2014 in Crime Flicks: June

Across 110th Street - Harry Shear - Dressed as cops, a trio of thieves rip off a mob operation and when the job goes bad, kill several gangsters and a couple of actual cops before hitting the streets wearing the $300,000 targets they'll have for the remainder of their short lives. The film follows the frustrated investigating cops led by racially-clashing Yaphet Kotto and Anthony Quinn as well as the pissed off mobsters who're also feeling friction along racial lines in Anthony Franciosa and Richard Ward, on their separate quests for justice and money and all factions trying to claim supremacy of the streets. But the heart of the film is in following the folks stuck in the middle between the gods and kings of the urban jungle, the people driven to the extreme measures of defying their overlords and upsetting the corrupt partnership between them that keep the status quo, by inviting death by deity when they steal all that money. The hapless trio are hunted down one by one bringing zero satisfaction to those who are looking for justice and small measures of restitution to the ones with damaged images. The scenes between Paul Benjamin and Norma Donaldson are all terrific, but for the Best moment: I'm going with Ward facing off with Quinn and Kotto in the middle.
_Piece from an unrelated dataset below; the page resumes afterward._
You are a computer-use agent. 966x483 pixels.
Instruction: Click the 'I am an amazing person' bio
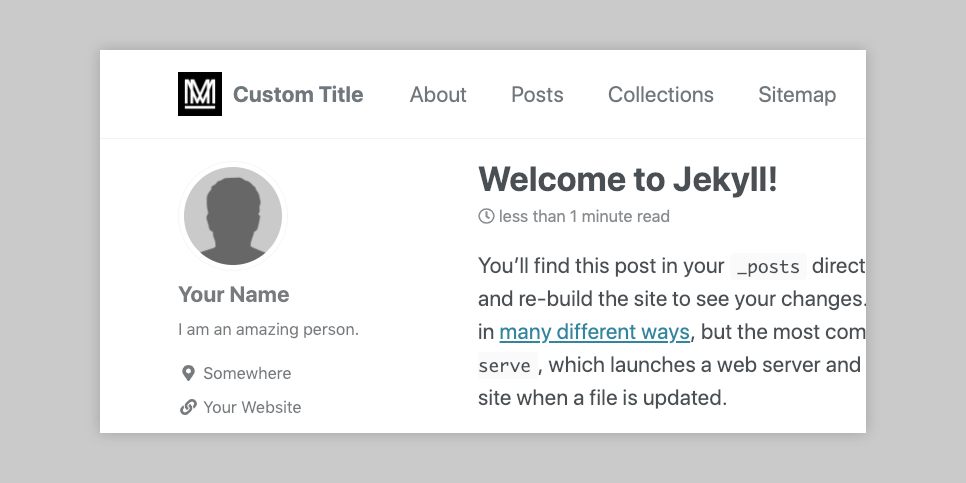pos(268,329)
Blood Ties - Guillaume Canut - A remake of the 2008 French film Le liens du sang (Rivals) based on the novel by Michel & Bruno Papet and directed by the original film's star, this is a family drama with James Caan as the dying (single father) patriarch with two sons - Clive Owen as the older, street criminal brother just out of prison and Billy Crudup as the younger, who is a cop. The brothers alternately look out for each other and ruin the other's lives with their actions, tying the family's fate together while ripping at the more organic fabric that they can't escape. Owen's Chris reconnects with his ex (Marion Cotillard), a prostitute whom he has two children with, setting her up as the madam of the brothel he's opening (funded through armed robbery), while concentrating his woos on a girl (Mila Kunis) guaranteed to put them in the running for awkward romantic screen-pairing of the year... maybe the decade. Meanwhile Crudup's Frank busts a blue-collar career criminal family man (Matthias Schoenaerts) back to prison and zeroes in on the attentions of the con's wife (Zoe Saldana) with his heat-seeking boner while taking shit from his cop buddies for letting his un-repentent criminal brother live with him, and feeling very much and very accurately like second favorite to dad. If this sounds like a great, tangled, messy family-drama (let alone crime story) plot - it is. If it sounds like an awful lot to make room for in a two-hour movie - it didn't have to be, but it was. Not sure what elements I would have sacrificed to focus on others, but somehow this felt like too much of a good thing. The cast is impressive (I haven't even mentioned the solid supporting work from Noah Emmerich, Domenick Lombardozzi, John Ventimiglia or the woefully under-used Lili Taylor), the look of the film and its soundtrack are small-scale Scorsese-esque and immense pleasures, and the crime elements are satisfying, but the material is so dense that what should have been a far-more emotionally-invested viewing experience turned out to be one that I was conscious of rooting for and holding out for it all to come together... which I think it did - I liked this movie - but it required me to hang on and hang in more than a masterful take on the material would have. Best moment: armored car heist.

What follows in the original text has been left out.